Re: count(*) and bad design was: Experiences with extensibility

From: Chris Browne <cbbrowne(at)acm(dot)org>
To: pgsql-general(at)postgresql(dot)org
Subject: Re: count(*) and bad design was: Experiences with extensibility
Date: 2008-01-09 22:32:19
Message-ID: 60ejcqy6j0.fsf@dba2.int.libertyrms.com
Views: Raw Message | Whole Thread | Download mbox | Resend email
Thread:
Lists: pgsql-general

zb(at)cybertec(dot)at (Zoltan Boszormenyi) writes:
> which will be fast and depending on the initial value of COUNT(*)
> it will be very close to the exact figure. You can extend the example
> with more columns if you know your SELECT COUNT(*) ... WHERE
> conditions in advance but this way you have to keep several administrative
> tables for different monitored tables. Again, this trades some disk space
> and INSERT/DELETE operation speed on the monitored tables for
> quicker count.

Actually, this approach will be Really Terrible for any cases where
multiple connections are adding/deleting tuples concurrently, as it
will force ALL updates to serialize behind the update to the central
table.

Occasionally, you'll have something even worse, namely a deadlock,
where two or more of the updates fighting over the single summary
tuple fall into a bad state, and one of them is forced to give up,
potentially rolling back its whole transaction.

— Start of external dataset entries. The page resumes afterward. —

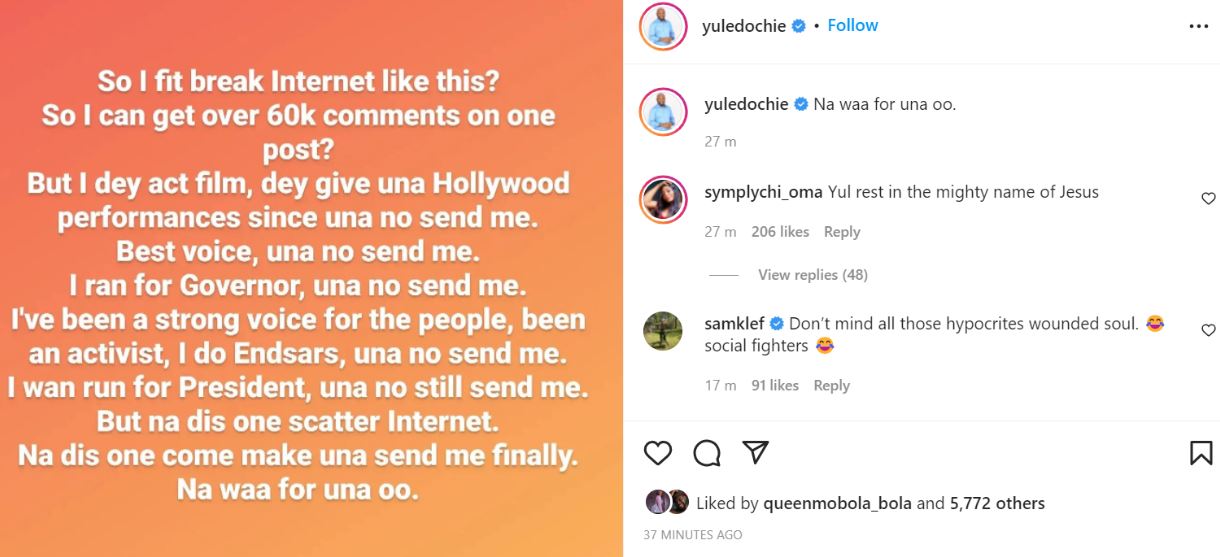This screenshot has height=557, width=1220.
Task: Share the post with the paper plane icon
Action: coord(756,453)
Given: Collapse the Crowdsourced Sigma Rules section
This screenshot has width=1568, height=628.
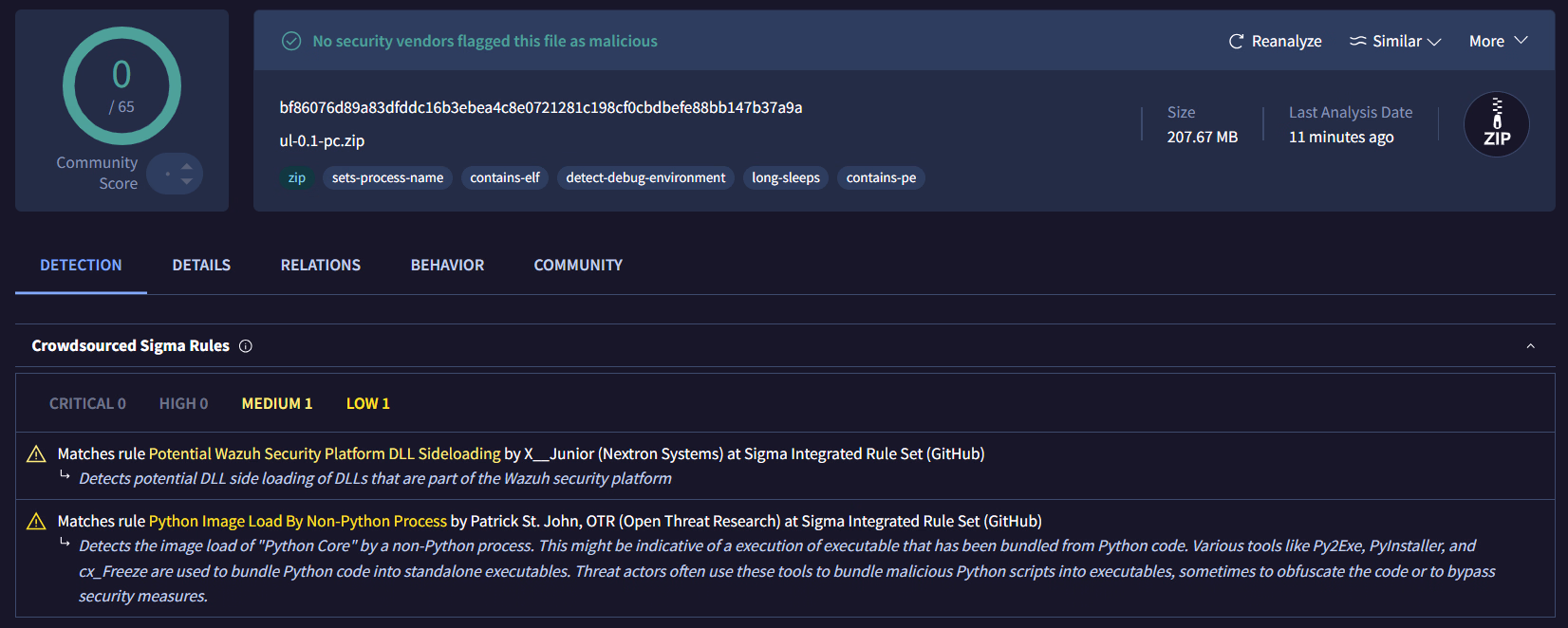Looking at the screenshot, I should click(x=1530, y=346).
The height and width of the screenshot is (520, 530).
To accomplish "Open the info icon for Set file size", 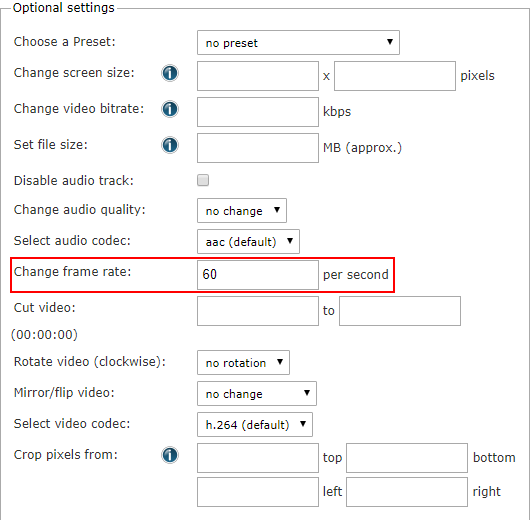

[Waving hands for a moment]

What I would do *instead* would be for each INSERT to add a tuple with
a count of 1, and for each DELETE to add a tuple with count of -1, and
then to periodically have a single process walk through to summarize
the table. There may be a further optimization to be had by doing a
per-statement trigger that counts the number of INSERTs/DELETEs done,
so that inserting 30 tuples (in the table being tracked) leads to
adding a single tuple with count of 30 in the summary table.

That changes the tradeoffs, again...

- Since each INSERT/DELETE is simply doing an INSERT into the summary
table, the ongoing activity is *never* blocking anything

- You get the count by requesting
SELECT SUM(rec_cnt) as record_count from rec_count where tablename = 'foo';

- Note that the query is MVCC-consistent with the table!

- Once in a while, you'll want to run a single procedure that, for
each table, deletes all the existing records, and replaces them
with a single one consisting of the sum of the individual values.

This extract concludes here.